Dans un système de recherche focalisé sur l'évaluation quantitative, il est de plus en plus difficile pour un chercheur de prendre son temps. Un des outils les plus utilisés est la bibliométrie, une méthode de recherche consistant à utiliser les publications scientifiques – articles, ouvrages, thèses, rapports de recherche – et les citations qu'elles obtiennent comme des indicateurs de la production scientifique et de ses usages.

Dans son ouvrage Les dérives de l'évaluation de la recherche. Du bon usage de la bibliométrie, paru en 2014 aux éditions Raisons d'agir, Yves Gingras a montré que la bibliométrie constitue un outil indispensable pour analyser à l'échelle macroscopique la dynamique globale de la science, toutes disciplines confondues. Parce qu'elles couvrent une longue période temporelle et l'ensemble des champs du savoir, les données bibliométriques permettent d'étudier les transformations de la science, comme les phénomènes de la collectivisation et de l'internationalisation de la recherche.

Le hic est que l'on se sert aussi de la bibliométrie pour juger la qualité des travaux des chercheurs, expliquait le professeur dans son ouvrage. Le facteur d'impact des revues (FI), par exemple, soit le nombre moyen de citations obtenues par les articles d'une revue donnée, s'est transformé en un outil d'évaluation individuelle. Ce qui finit par devenir absurde. «Est-ce qu'un chercheur qui publie dans une revue de mathématiques, dont le facteur d'impact ne pourra jamais être celui d'une revue médicale, doit être considéré comme peu performant ?», interroge Yves Gingras. L'importance accordée à ce facteur a également pour résultat de dévaloriser l'étude de sujets locaux, marginaux ou peu à la mode. C'est particulièrement vrai en sciences humaines et en sciences sociales, dont les objets d'étude sont par nature plus locaux que ceux des sciences de la nature ou des sciences biomédicales.

Selon le chercheur, l'application mécanique de critères d'évaluation purement quantitatifs favorise le développement d'une logique de compétition entre les chercheurs et entre les universités. Ces critères servent d'ailleurs à l'établissement de classements mondiaux et nationaux des meilleures universités, tels ceux de Shanghai et du magazine canadien Maclean's, lesquels n'ont aucune valeur scientifique, soutient Yves Gingras.

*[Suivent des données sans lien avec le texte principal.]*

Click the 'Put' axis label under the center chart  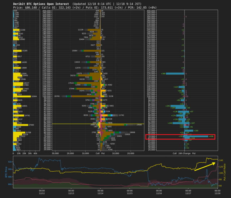tap(104, 153)
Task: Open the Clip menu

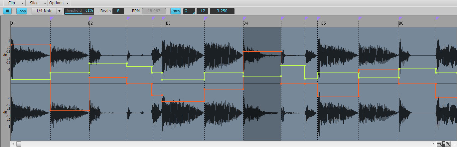Action: 15,3
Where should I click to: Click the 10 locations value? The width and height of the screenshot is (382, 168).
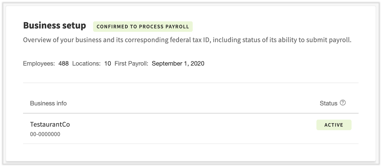(x=107, y=64)
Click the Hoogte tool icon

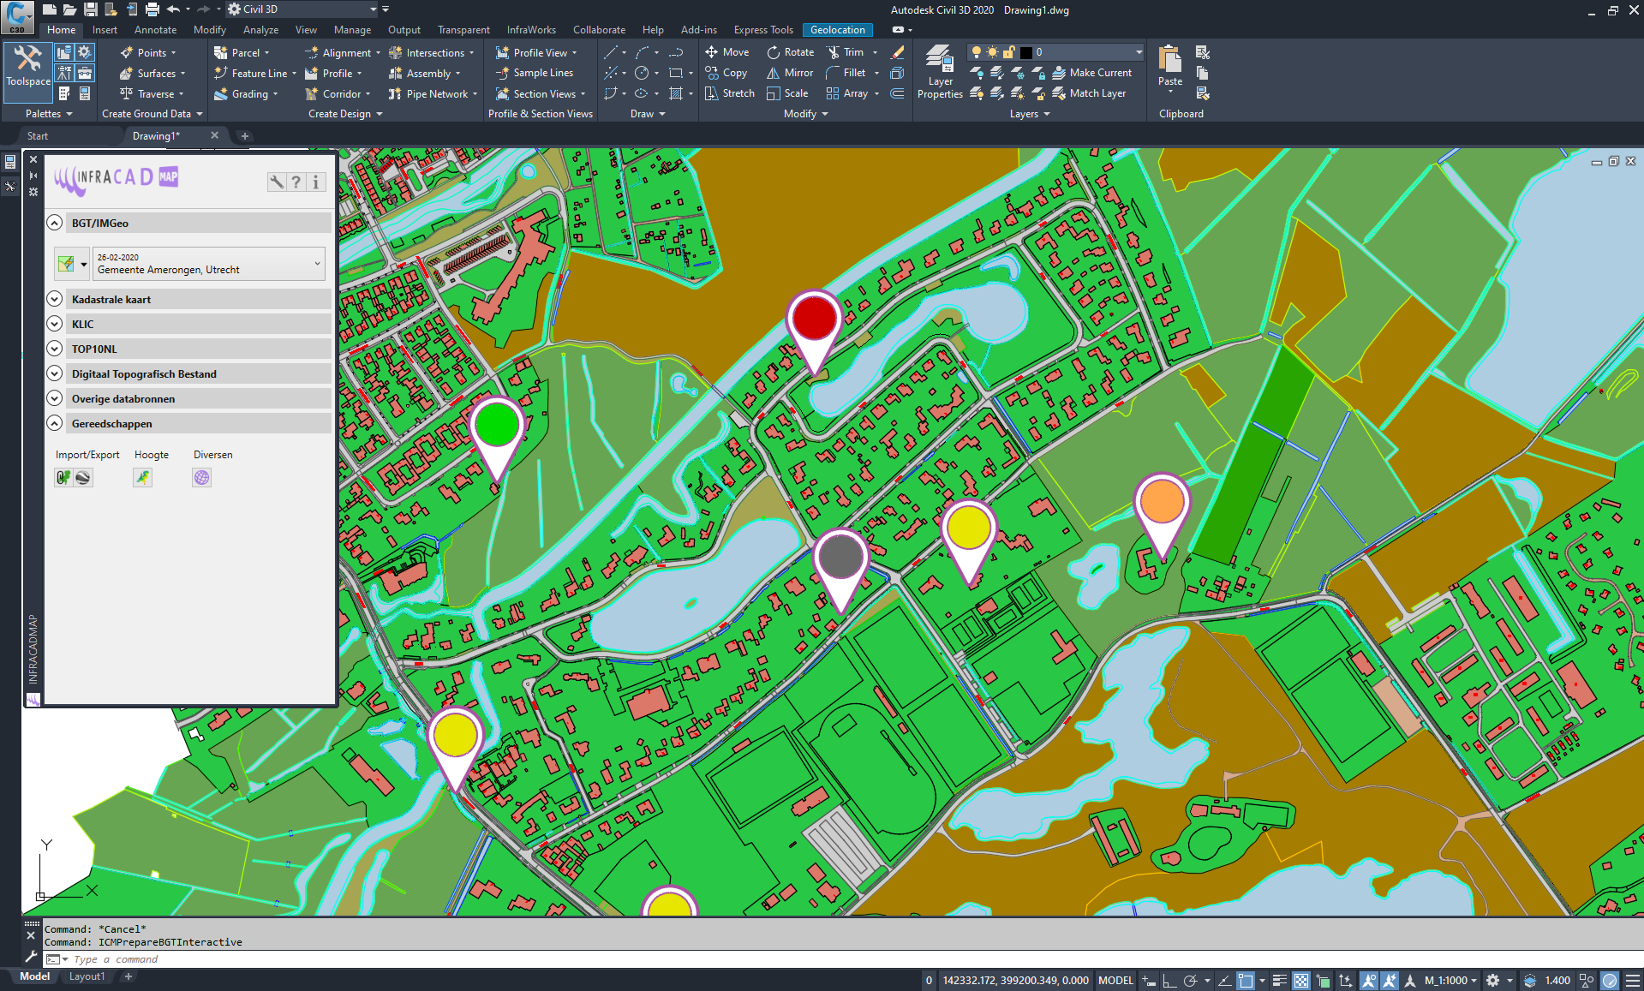[x=142, y=478]
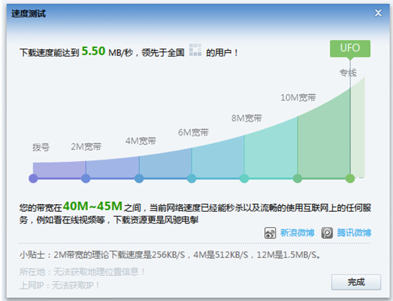393x301 pixels.
Task: Click the gray percentage blocks icon
Action: [195, 50]
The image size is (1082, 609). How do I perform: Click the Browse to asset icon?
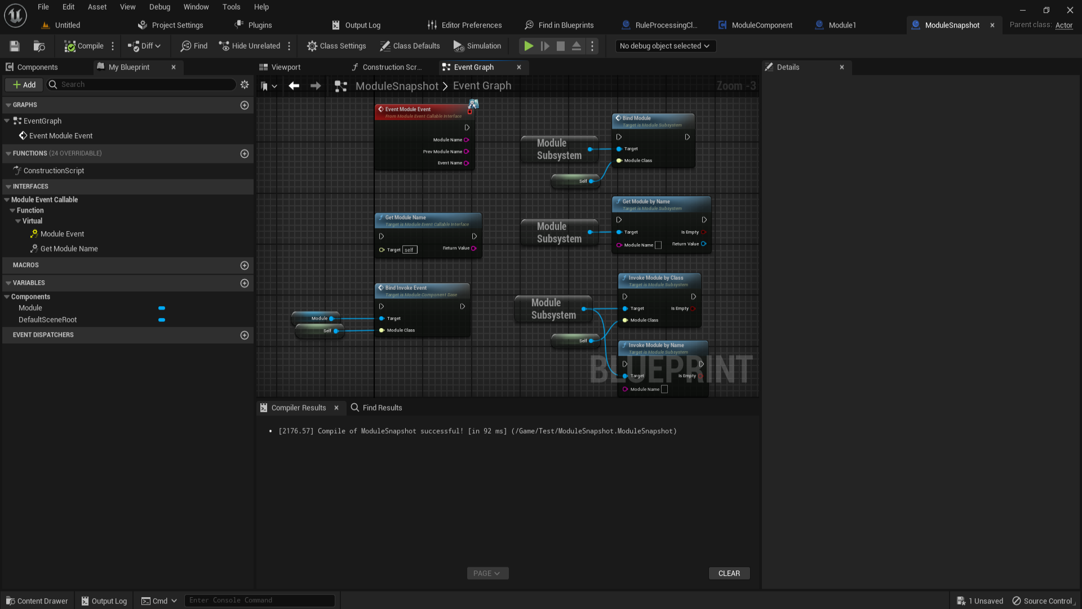pos(39,46)
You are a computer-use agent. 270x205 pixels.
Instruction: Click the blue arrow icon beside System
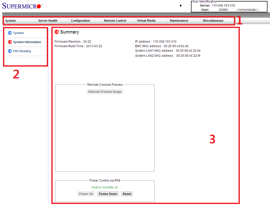(x=10, y=33)

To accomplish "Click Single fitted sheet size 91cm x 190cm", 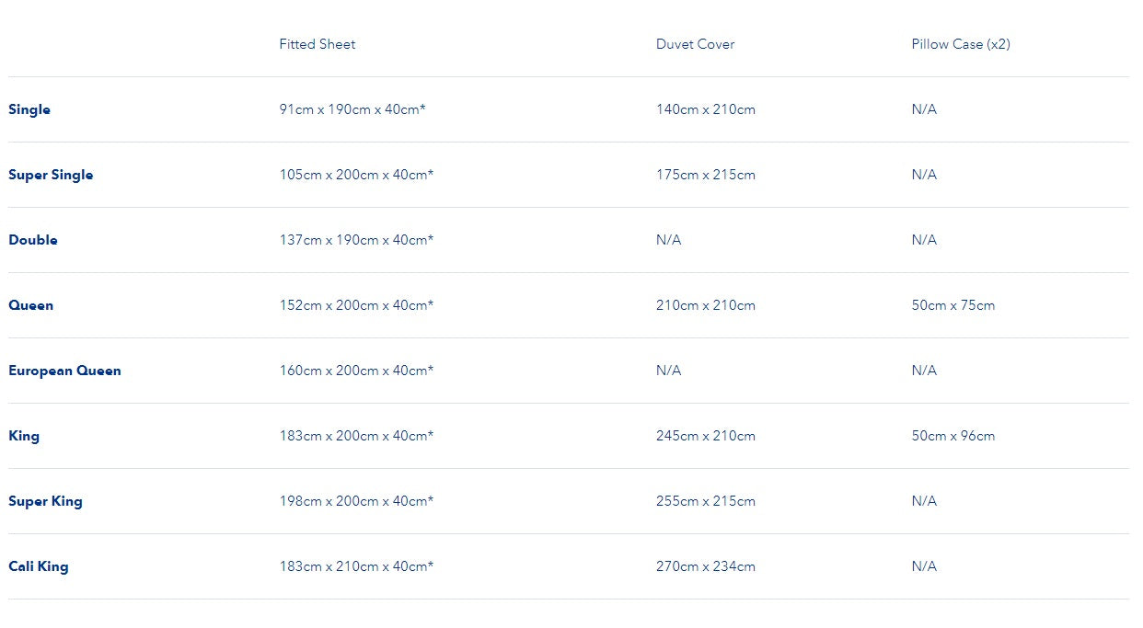I will (x=352, y=109).
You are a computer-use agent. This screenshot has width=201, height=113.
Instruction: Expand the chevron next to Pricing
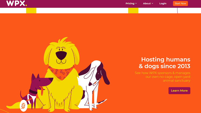(136, 3)
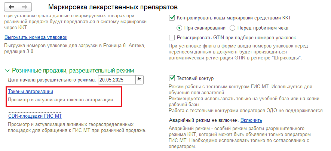Click the Дата начала разрешительного режима label

click(52, 80)
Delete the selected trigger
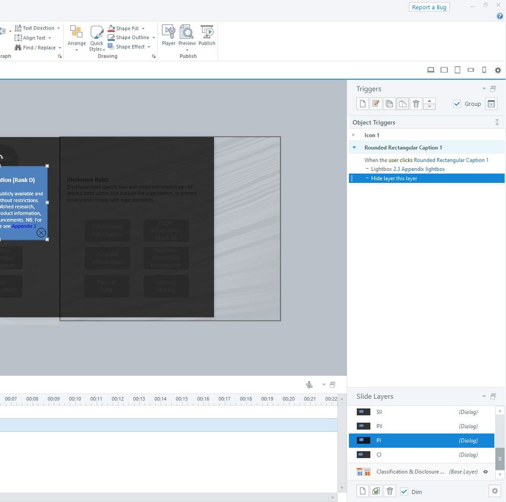 [x=416, y=104]
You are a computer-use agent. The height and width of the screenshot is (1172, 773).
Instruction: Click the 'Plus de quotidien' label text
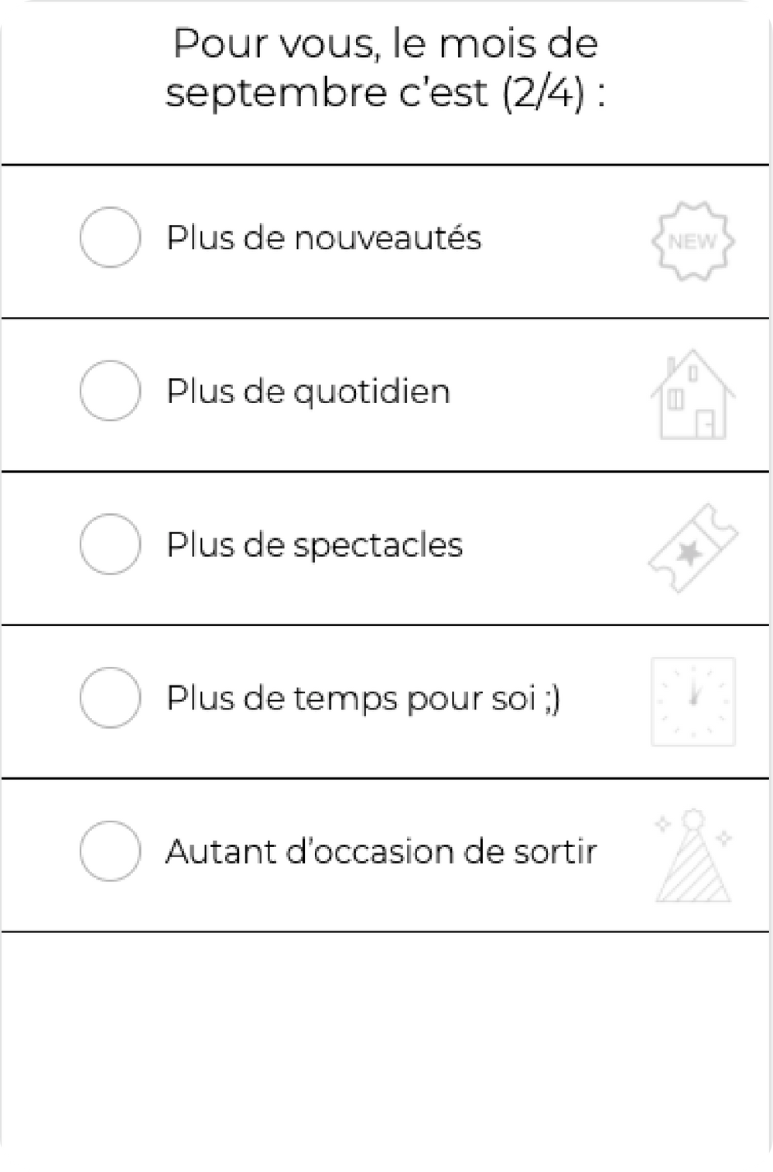[308, 391]
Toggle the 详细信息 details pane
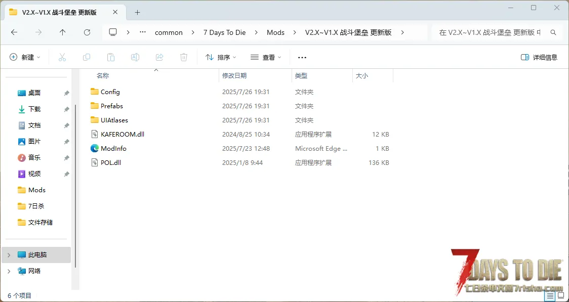Screen dimensions: 569x302 (539, 57)
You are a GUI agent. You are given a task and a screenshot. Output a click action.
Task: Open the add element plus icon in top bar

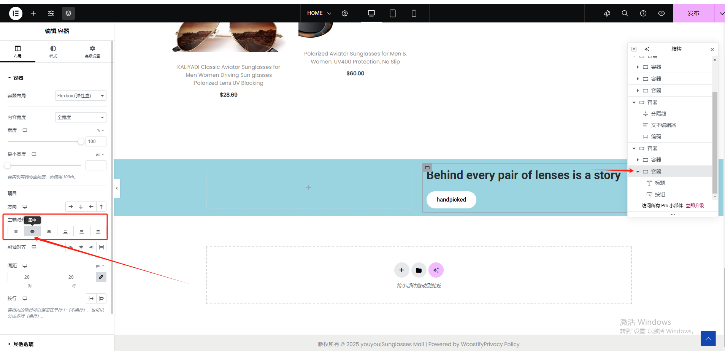pos(33,13)
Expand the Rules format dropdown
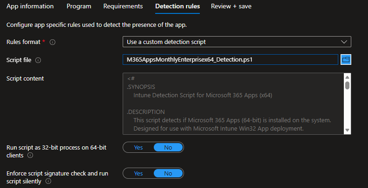Viewport: 368px width, 188px height. [237, 42]
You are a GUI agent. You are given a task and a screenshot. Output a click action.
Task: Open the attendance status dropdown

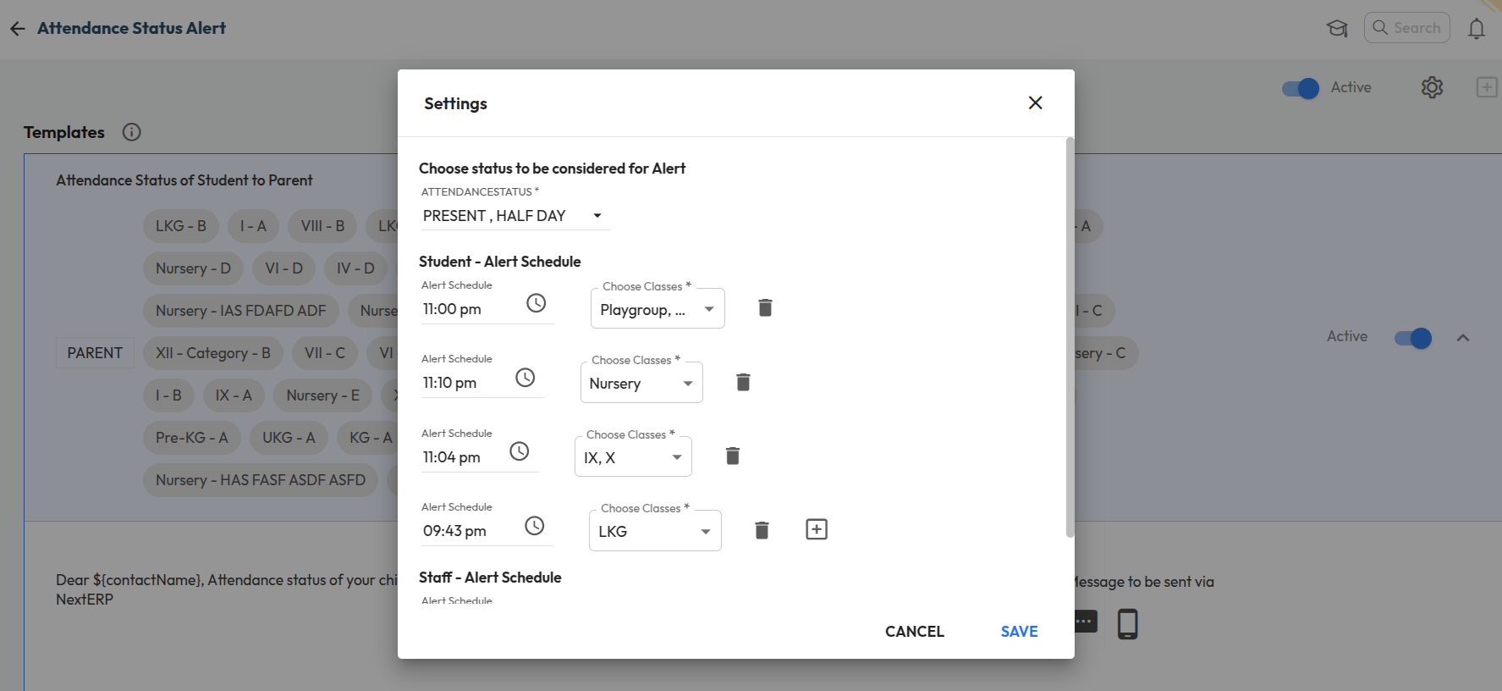(x=514, y=216)
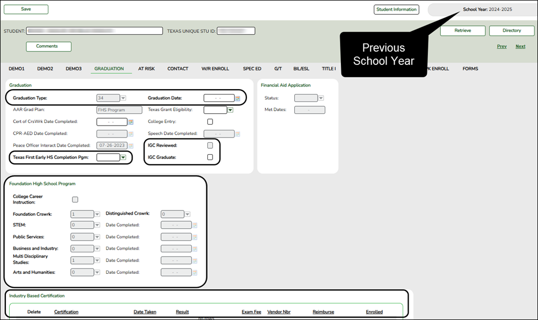Enable the IGC Reviewed checkbox
This screenshot has width=538, height=320.
[209, 145]
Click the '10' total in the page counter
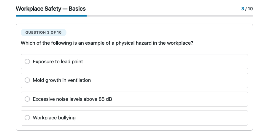 [x=250, y=9]
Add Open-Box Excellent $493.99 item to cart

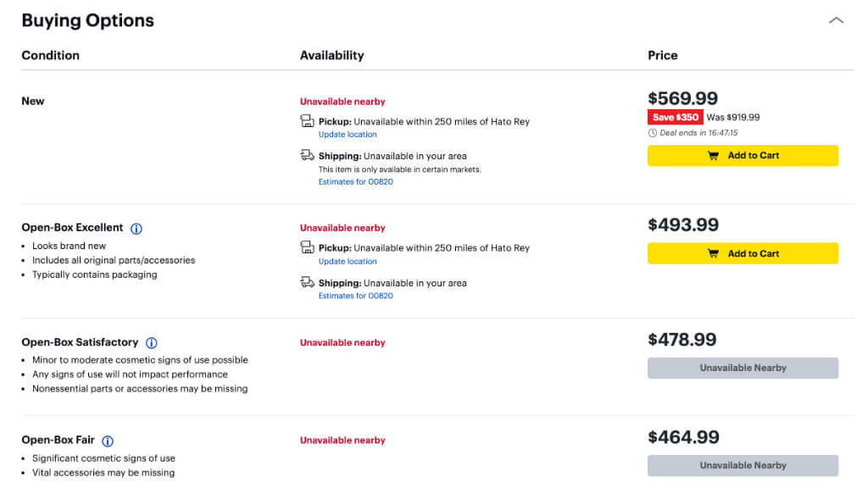[x=743, y=253]
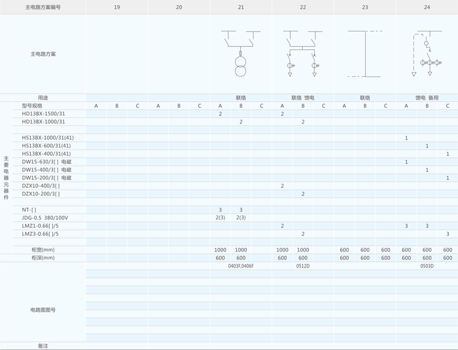Select the 电路图图号 section label
The width and height of the screenshot is (458, 350).
[43, 309]
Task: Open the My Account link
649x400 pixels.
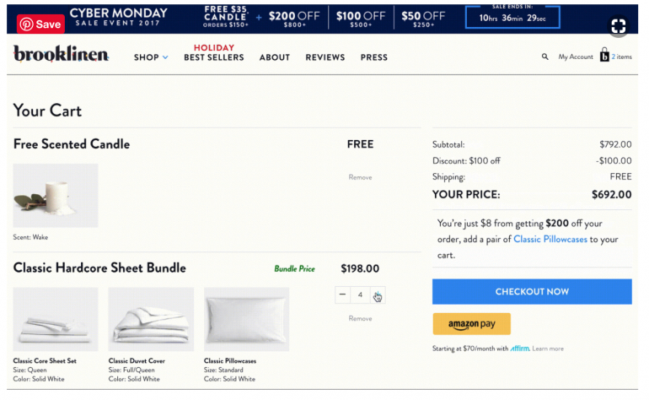Action: (x=576, y=57)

Courant minoritaire mais nécessaire

Certes, le mouvement pour une slow science demeure marginal. Il faut néanmoins en faire la promotion, soutient l'historien des sciences. «Comme cela arrive souvent, un courant d'idées minoritaire peut finir par produire des effets importants. Les critiques envers les palmarès des universités ont débuté il y a une dizaine d'années environ. Aujourd'hui, de plus en plus de chercheurs ont cessé de croire à leur valeur scientifique. Même Nature a cessé d'accorder du crédit à ces classements.»